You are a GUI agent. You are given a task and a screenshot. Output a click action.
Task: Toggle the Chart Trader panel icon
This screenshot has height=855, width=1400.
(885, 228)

--

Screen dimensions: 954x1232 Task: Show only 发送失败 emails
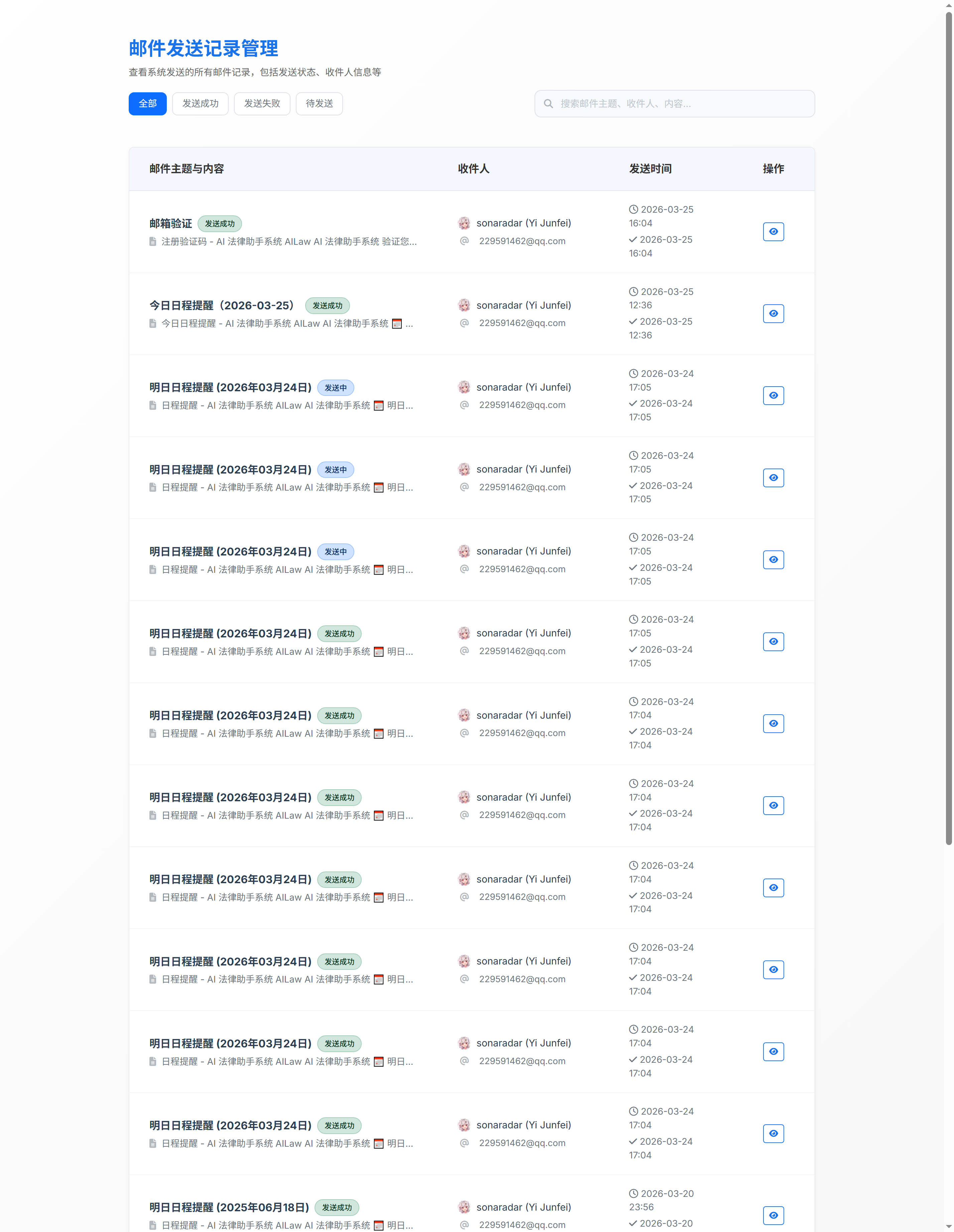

→ Exercise prompt
From the listing above, keep only the lines that contain the word "screenshot", treating uppercase and lowercase letters as different.

→ The solution
You are a GUI agent. You are given a task and a screenshot. Output a click action.
This screenshot has height=855, width=1400.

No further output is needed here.